• Aim of the task: Return the lines that run from the line containing "Click the Oxford city label" through the end of the entries, both ends included. Leave out all pictures.
##### Data extracts #####
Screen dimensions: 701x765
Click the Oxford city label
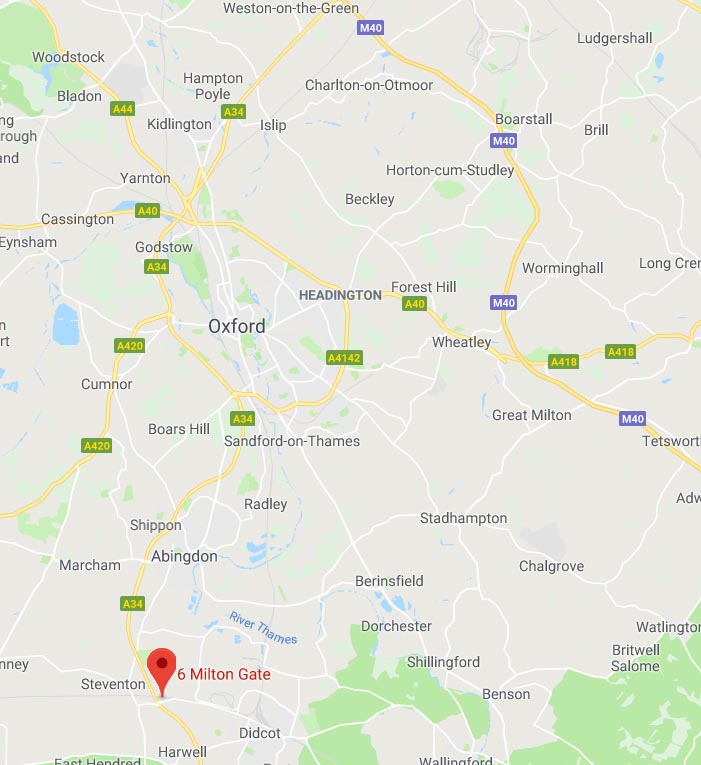coord(237,326)
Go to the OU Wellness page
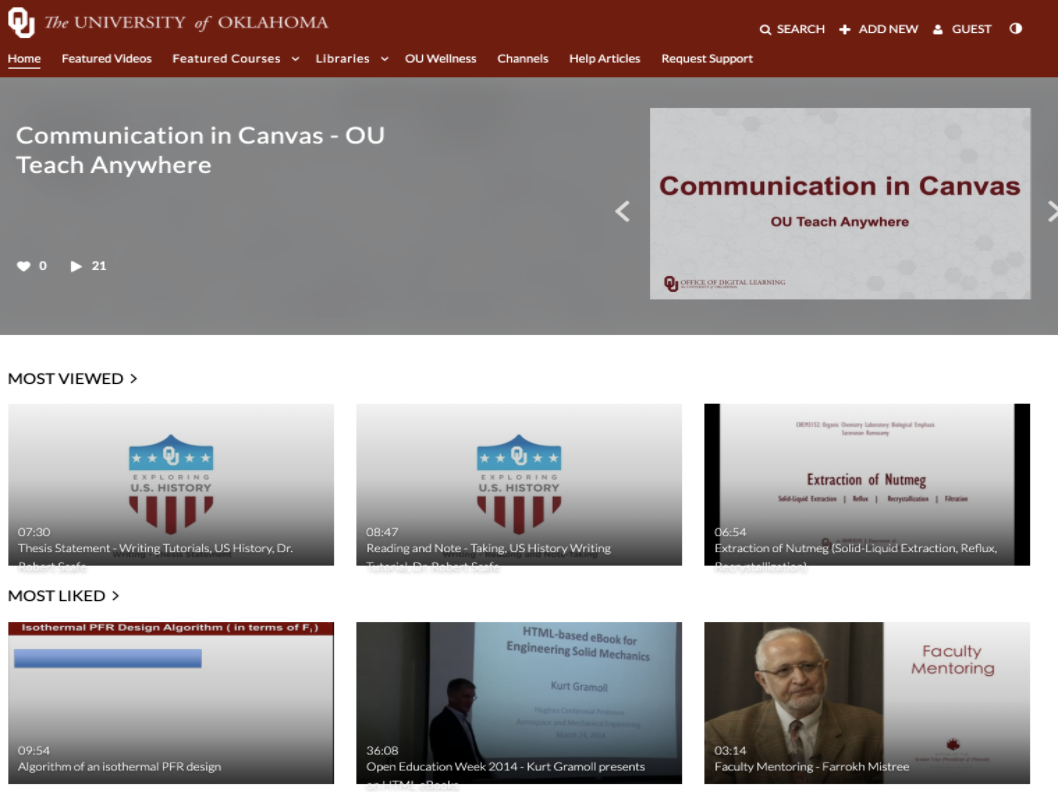Screen dimensions: 1058x792 [x=441, y=59]
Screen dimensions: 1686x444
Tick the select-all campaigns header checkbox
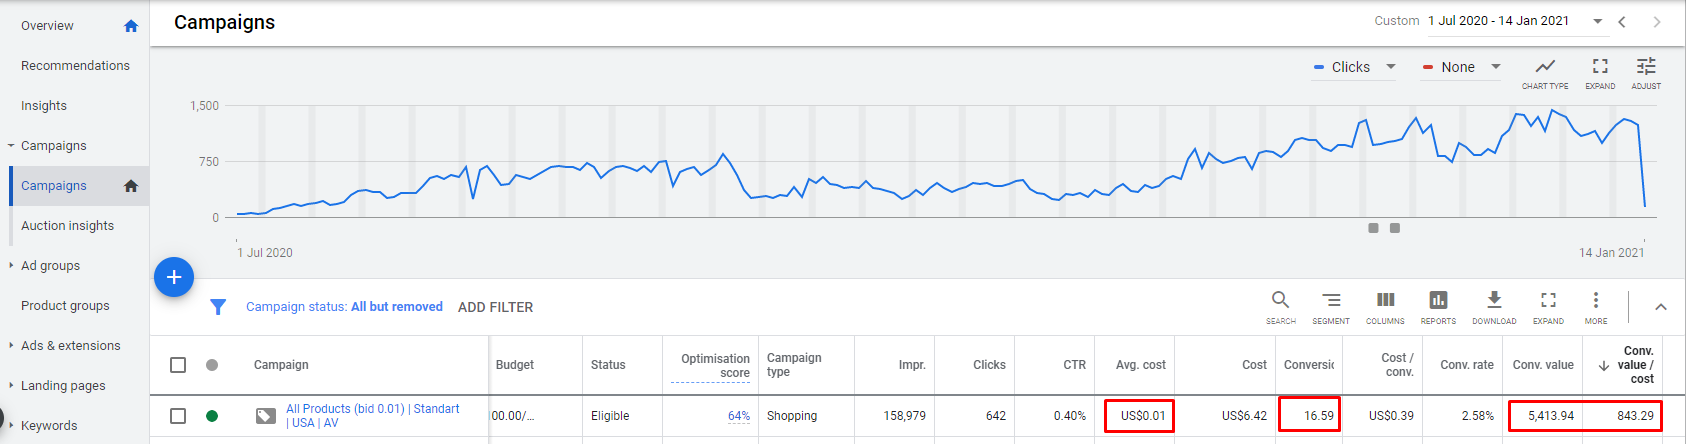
#####
• Exercise output:
Click the Oxford city label
coord(237,326)
Go to the OU Wellness page
Screen dimensions: 1058x792 [x=441, y=59]
Screen dimensions: 1686x444
Tick the select-all campaigns header checkbox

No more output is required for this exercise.